[[ Dataset excerpts, beginning ]]
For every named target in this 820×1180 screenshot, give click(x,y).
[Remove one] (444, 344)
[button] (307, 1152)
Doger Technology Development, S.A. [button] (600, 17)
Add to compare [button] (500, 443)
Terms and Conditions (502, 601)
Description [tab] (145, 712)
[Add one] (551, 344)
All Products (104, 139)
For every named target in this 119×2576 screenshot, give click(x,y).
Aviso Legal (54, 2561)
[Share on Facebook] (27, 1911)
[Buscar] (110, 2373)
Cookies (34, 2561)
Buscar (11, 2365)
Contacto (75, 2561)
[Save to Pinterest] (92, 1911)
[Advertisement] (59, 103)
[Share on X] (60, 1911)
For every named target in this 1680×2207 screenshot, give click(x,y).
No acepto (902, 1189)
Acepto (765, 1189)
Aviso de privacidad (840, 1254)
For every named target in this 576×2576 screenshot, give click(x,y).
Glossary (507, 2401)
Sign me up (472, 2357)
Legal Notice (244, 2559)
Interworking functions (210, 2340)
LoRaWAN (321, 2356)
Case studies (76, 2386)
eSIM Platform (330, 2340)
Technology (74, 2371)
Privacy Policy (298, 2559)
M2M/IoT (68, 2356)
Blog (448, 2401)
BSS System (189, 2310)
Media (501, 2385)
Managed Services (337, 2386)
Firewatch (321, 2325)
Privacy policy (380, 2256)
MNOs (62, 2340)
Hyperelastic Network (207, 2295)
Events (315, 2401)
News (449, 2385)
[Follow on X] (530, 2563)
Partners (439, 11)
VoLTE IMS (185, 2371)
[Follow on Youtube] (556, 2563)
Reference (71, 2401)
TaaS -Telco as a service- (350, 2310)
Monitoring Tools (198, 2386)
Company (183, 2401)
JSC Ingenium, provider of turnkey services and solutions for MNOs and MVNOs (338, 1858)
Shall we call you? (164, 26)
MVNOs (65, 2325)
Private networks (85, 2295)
[[ Dataset excerpts, end ]]
> Exercise goal
Please print the lines from the start of the records up to and including the line with "For every named target in this 576×2576", copying each one exactly and leaving out the rest.

> Written answer
For every named target in this 820×1180 screenshot, give click(x,y).
[Remove one] (444, 344)
[button] (307, 1152)
Doger Technology Development, S.A. [button] (600, 17)
Add to compare [button] (500, 443)
Terms and Conditions (502, 601)
Description [tab] (145, 712)
[Add one] (551, 344)
All Products (104, 139)
For every named target in this 119×2576 screenshot, give click(x,y).
Aviso Legal (54, 2561)
[Share on Facebook] (27, 1911)
[Buscar] (110, 2373)
Cookies (34, 2561)
Buscar (11, 2365)
Contacto (75, 2561)
[Save to Pinterest] (92, 1911)
[Advertisement] (59, 103)
[Share on X] (60, 1911)
For every named target in this 1680×2207 screenshot, give click(x,y).
No acepto (902, 1189)
Acepto (765, 1189)
Aviso de privacidad (840, 1254)
For every named target in this 576×2576 screenshot, give click(x,y).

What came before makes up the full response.